La variété des signifiants produit cet écart dont parle François Julien, il permet véritablement de poser la question de l’essence de la peinture. Ces interrogations sont mises à l’épreuve par de nombreux biais, particulièrement en rapport avec la construction de l’espace dans la relation entre fond et figure, par l’analyse des couleurs, réelles et symboliques, entre le réel et l’allusif, le formel et l’informel, la matière et le lisse, etc.
La liste pourrait être longue, nous pourrions augmenter cette étude de l’ensemble des constituants de la peinture. Interroger aussi leur mise en œuvre pour en observer dans les productions tous les écarts sémantiques.

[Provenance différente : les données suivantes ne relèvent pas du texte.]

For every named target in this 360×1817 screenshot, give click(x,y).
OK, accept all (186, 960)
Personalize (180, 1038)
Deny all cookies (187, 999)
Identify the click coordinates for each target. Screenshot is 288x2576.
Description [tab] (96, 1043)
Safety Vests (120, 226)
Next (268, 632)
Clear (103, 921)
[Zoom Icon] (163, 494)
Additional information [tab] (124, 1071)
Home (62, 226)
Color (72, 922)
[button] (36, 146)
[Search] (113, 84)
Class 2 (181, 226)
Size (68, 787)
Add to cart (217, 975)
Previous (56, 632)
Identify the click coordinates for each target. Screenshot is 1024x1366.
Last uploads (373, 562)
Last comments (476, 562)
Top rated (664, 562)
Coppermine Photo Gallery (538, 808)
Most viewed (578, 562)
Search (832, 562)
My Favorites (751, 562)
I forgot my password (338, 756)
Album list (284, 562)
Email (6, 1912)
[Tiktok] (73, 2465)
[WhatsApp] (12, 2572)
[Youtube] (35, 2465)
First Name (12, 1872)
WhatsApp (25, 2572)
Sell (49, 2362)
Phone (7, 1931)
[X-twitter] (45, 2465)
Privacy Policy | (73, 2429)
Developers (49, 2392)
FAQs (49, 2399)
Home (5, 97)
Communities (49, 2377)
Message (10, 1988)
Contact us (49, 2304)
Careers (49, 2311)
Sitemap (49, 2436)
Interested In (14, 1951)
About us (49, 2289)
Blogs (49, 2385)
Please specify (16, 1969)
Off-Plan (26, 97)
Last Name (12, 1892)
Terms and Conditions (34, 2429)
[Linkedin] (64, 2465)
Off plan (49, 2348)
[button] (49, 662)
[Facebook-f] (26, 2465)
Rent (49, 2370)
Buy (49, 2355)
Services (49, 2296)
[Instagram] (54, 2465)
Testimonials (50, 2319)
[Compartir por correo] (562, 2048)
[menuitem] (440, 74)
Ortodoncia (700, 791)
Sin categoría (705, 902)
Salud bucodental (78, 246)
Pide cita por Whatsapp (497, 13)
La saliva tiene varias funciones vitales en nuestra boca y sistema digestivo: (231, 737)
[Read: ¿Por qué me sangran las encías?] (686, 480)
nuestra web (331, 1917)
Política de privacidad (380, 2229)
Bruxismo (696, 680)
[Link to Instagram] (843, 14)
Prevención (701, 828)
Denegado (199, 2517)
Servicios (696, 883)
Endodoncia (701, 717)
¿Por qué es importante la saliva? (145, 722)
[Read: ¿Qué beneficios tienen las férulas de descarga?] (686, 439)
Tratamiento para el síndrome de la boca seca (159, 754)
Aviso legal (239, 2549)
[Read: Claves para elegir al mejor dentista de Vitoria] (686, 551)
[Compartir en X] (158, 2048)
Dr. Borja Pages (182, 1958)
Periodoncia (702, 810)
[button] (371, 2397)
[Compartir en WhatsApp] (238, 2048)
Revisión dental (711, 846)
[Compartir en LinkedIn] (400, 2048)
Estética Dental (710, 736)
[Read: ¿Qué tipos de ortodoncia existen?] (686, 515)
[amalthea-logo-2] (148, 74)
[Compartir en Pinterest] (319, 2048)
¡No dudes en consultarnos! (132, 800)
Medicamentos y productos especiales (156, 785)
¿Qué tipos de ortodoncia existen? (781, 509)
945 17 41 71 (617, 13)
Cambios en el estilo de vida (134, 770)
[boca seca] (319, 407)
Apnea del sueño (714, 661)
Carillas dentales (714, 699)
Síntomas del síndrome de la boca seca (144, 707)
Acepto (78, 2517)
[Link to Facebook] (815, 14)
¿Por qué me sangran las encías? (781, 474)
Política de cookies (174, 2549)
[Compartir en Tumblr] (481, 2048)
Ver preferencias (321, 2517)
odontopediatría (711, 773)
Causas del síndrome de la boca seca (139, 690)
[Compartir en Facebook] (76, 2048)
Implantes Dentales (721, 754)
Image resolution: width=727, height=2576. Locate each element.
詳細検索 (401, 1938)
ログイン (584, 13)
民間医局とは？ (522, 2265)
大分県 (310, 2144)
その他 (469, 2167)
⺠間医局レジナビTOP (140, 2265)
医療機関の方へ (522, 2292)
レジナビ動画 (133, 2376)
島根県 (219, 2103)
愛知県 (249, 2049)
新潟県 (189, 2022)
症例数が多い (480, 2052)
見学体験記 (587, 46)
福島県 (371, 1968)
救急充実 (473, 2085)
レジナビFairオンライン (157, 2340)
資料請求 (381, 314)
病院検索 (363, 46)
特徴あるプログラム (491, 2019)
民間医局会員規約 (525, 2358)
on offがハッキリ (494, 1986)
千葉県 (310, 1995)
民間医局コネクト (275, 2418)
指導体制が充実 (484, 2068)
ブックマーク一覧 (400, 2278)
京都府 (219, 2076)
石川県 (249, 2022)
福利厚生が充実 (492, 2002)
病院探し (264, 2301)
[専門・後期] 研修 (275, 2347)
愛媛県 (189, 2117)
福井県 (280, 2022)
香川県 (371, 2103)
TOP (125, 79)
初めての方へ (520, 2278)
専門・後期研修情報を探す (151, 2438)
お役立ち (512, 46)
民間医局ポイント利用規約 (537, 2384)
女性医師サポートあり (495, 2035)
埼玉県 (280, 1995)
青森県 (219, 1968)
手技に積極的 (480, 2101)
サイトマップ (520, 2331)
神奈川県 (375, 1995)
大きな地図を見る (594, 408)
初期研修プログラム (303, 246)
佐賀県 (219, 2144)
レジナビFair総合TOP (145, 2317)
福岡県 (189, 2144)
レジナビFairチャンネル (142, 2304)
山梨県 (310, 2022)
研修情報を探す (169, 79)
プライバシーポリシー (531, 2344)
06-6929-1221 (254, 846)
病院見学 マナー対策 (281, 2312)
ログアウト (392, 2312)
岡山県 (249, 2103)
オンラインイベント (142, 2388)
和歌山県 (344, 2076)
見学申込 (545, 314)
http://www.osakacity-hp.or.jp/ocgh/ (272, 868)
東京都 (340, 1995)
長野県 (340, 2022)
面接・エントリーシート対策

Je pose la question stratégique qui nous permettrait de capter ces valeurs intrinsèques à la peinture ? Pour éviter la violence de la frontalité, il faut tourner la tête légèrement, regarder de biais. De biais, cela permet de penser tout en regardant, voir et penser, penser et voir. Ne pas être submergé, noyé par l’image, mais au contraire la laisser pénétrer en soi avec maîtrise et réflexion.

La peinture dans son indistinction, dans son indéfinissable caractère flotte dans l’entre, dans cet espace fluide et inconstant que le peintre apprivoise sans jamais le dévoiler ou le maîtriser, car tout contrôle annihile de facto sa nature et réduit à néant son essence même. Il convient donc de façonner cet écart, de maintenir la distance comme des halos de lumière résonnent dans la nuit, et diffusent dans cet entre leurs vibrations colorées.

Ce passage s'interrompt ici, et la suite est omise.